Mais quand vous voulez le dissiper, vous vous rendez compte à quel point, étant admis qu’il existe un accord sur le signe, tous les systèmes d’interprétation sont à l’œuvre et prêts à s’affronter.
Ça c’est une sorte d’hypothèse de base qui est, à mon sens, vraiment lourde, mais qui est sans doute crédible parce que, au bout du compte, quand je lis « lui-même », eh bien, je me rends compte, sauf à vouloir faire l’abruti, que le mot lui-même est d’une complexité inouïe, et que tous les champs d’interprétants sont immenses : voilà.

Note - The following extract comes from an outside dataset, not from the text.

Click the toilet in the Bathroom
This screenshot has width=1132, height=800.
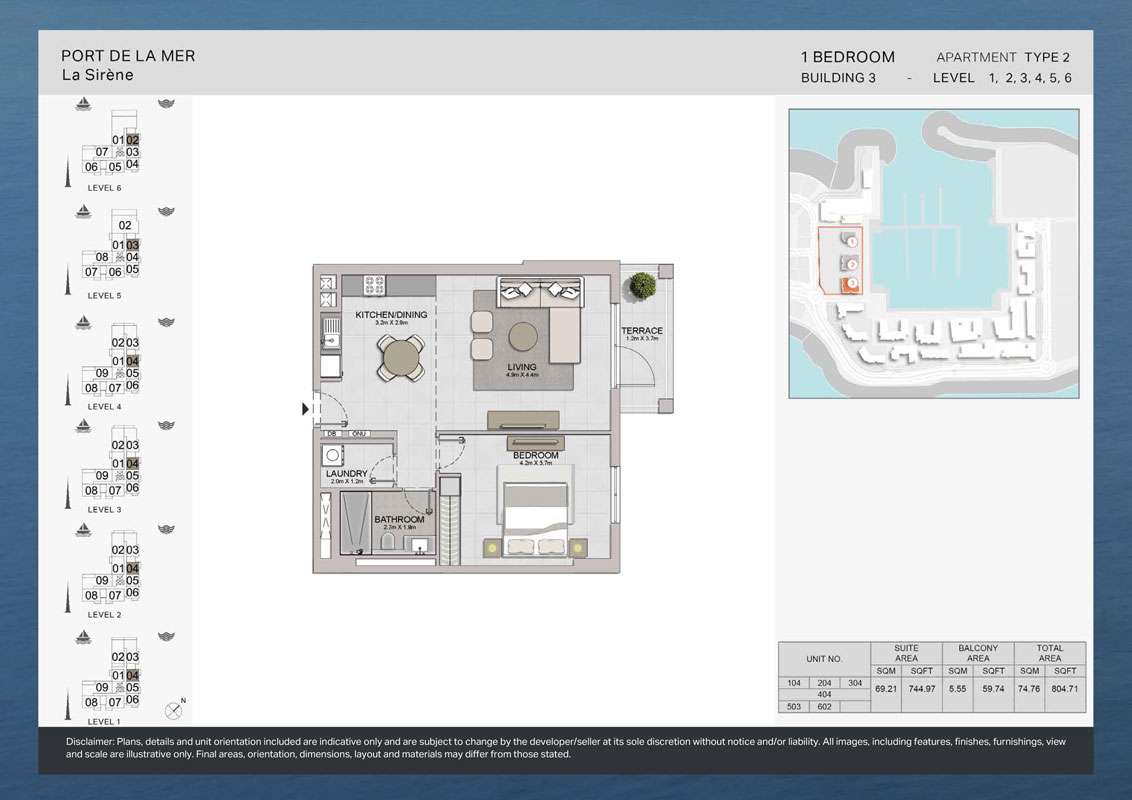[386, 543]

Je ne sais pas si vous avez une petite idée de ce qu’implique la question…, ça signifie que tout signe provoque un mouvement, c’est un peu comme un moteur, c’est le principe de ce mouvement, et vous, vous vous engagez dans l’interprétation du signe. Mais différencier le signe et son interprétation poserait à mon sens déjà un problème parce que, — et vous allez comprendre assez vite, c’est pour cette raison que ça pose la question de la fonction symbolique, —si l’on fait cette différence-là, on crée alors une différence de nature entre le signe et ses interprétations : il y aurait d’une part quelque chose qui serait destiné à être le signe, et d’autre part quelque chose qui serait destiné à être les interprétations, il y aurait donc d’un côté les signes et de l’autre les interprétants. En effet, comment se fait-il que des interprétations arrivent comme ça lorsque vous rencontrez un signe, à ce point même où elles arrivent sans que vous puissiez vous en rendre compte, je lis « lui-même » et je lis « lui-même », ça va…, ça ne vous pose peut-être pas de problème non plus, donc c’est dire : comment se fait-il qu’en voyant ces signes je puisse avoir tous ces systèmes d’interprétants tout prêts ?… est-ce que je peux encore me permettre de séparer le « lui-même » qui est écrit sur le papier de toutes les interprétations qui me viennent lorsque je le lis ?… : voilà un problème, un gros problème, je trouve.